L’avvio non era stato dei migliori. Il canadese, testa di serie numero 4 del torneo, aveva sfruttato la propria esperienza e la forza al servizio per aggiudicarsi il primo set 6-4, dando l’impressione di poter controllare la partita. Cobolli però non si è disunito, ha continuato a spingere da fondo campo e soprattutto ha iniziato a leggere sempre meglio il gioco dell’avversario.


La svolta è arrivata nel secondo parziale. L’azzurro ha alzato il livello negli scambi, ha trovato maggiore continuità con il diritto e ha strappato il set 6-4, riportando il match in equilibrio. Da quel momento la partita è cambiata. Anche nel terzo set Cobolli è riuscito a mantenere lucidità nei momenti decisivi, conquistando ancora un 6-4 che gli ha permesso di passare per la prima volta in vantaggio.

Nel quarto set il romano ha completato l’opera. Nonostante i tentativi di reazione del canadese, Cobolli ha continuato a giocare con personalità, gestendo la pressione e imponendo il proprio ritmo. Dopo oltre tre ore di battaglia ha chiuso la sfida con il punteggio di 4-6, 6-4, 6-4, 6-4, conquistando una storica qualificazione alle semifinali del Roland Garros.

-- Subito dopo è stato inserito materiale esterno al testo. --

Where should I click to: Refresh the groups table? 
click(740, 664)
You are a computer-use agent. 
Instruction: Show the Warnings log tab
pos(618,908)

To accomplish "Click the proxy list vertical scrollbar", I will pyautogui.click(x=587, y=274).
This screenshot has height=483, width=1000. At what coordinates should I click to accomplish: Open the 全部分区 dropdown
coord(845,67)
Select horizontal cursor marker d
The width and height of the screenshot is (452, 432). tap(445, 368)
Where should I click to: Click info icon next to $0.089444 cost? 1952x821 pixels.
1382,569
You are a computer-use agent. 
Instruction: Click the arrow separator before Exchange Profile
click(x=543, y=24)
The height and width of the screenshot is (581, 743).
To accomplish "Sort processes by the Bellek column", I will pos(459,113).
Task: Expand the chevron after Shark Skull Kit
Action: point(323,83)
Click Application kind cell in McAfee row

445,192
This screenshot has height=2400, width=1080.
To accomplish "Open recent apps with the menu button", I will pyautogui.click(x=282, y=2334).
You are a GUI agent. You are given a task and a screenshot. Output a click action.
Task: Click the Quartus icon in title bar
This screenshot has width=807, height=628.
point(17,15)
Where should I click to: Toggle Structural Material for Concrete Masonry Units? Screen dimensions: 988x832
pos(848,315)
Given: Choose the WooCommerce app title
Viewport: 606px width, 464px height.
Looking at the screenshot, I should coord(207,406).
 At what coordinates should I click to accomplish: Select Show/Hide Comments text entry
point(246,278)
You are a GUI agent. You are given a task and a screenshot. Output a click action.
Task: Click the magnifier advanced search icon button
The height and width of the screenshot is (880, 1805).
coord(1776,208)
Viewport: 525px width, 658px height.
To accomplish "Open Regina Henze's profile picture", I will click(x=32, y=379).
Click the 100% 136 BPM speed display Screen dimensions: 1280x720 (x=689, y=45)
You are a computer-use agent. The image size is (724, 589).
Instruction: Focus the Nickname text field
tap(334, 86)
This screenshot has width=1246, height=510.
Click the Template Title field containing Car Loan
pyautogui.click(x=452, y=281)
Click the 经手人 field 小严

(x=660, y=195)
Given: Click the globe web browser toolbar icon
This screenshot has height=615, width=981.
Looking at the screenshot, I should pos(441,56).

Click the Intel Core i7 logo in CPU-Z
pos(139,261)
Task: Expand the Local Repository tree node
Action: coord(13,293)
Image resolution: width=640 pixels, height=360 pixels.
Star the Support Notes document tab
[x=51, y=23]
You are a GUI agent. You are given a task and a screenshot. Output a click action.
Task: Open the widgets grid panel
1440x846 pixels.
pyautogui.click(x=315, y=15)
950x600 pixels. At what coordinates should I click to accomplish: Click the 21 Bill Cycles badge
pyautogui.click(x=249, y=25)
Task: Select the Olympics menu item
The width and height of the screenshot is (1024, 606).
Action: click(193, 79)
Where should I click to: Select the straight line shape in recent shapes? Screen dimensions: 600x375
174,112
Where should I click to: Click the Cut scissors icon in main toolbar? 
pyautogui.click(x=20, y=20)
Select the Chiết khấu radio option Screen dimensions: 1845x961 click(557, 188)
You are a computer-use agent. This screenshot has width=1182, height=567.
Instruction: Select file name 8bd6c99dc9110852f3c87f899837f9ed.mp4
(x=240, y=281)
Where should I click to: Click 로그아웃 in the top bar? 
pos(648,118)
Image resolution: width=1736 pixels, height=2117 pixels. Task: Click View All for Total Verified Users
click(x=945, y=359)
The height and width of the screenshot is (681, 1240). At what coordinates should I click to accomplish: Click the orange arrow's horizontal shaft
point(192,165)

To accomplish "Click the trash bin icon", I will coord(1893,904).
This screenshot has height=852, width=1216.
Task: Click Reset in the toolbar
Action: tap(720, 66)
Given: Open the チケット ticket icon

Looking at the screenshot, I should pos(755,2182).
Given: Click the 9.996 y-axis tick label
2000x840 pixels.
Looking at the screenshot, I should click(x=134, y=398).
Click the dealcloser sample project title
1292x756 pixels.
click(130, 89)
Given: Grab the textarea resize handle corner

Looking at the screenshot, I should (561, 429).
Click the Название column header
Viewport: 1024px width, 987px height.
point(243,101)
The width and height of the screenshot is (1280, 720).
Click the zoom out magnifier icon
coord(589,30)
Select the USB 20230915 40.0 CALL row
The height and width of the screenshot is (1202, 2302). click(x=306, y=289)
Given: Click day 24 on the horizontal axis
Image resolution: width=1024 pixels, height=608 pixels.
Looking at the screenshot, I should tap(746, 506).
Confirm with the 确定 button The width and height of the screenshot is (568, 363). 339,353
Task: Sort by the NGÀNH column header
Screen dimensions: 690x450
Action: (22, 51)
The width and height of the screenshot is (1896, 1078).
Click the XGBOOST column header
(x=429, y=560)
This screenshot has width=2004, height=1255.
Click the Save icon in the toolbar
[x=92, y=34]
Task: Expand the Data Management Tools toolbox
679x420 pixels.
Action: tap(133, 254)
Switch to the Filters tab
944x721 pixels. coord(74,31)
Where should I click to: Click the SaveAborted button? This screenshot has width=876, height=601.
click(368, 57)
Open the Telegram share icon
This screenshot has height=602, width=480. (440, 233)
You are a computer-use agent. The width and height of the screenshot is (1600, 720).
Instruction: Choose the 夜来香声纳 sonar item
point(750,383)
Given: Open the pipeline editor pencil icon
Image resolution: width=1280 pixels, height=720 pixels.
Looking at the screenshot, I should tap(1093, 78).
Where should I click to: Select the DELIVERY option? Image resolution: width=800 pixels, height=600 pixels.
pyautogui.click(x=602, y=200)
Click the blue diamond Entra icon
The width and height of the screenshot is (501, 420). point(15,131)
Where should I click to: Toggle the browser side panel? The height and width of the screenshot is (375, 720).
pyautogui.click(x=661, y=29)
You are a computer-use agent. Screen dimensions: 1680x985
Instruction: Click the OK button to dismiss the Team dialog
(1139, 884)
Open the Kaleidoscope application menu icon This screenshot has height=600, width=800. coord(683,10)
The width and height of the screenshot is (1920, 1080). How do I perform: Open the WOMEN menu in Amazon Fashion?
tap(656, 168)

La giornata potrebbe però regalare un’altra enorme soddisfazione al tennis italiano. Più tardi andrà infatti in scena il derby tra Matteo Berrettini e Matteo Arnaldi, una sfida che vale l’accesso all’altra semifinale della parte bassa del tabellone. Un confronto che garantisce già un risultato storico: uno dei due raggiungerà Cobolli tra i migliori quattro del torneo.

Questo significa che, nonostante le premature uscite di Jannik Sinner e Lorenzo Musetti, l’Italia avrà comunque un proprio rappresentante in finale al Roland Garros. Un traguardo straordinario che conferma la profondità e la qualità raggiunte dal movimento azzurro, capace di restare protagonista anche in uno Slam segnato da eliminazioni eccellenti e risultati inattesi.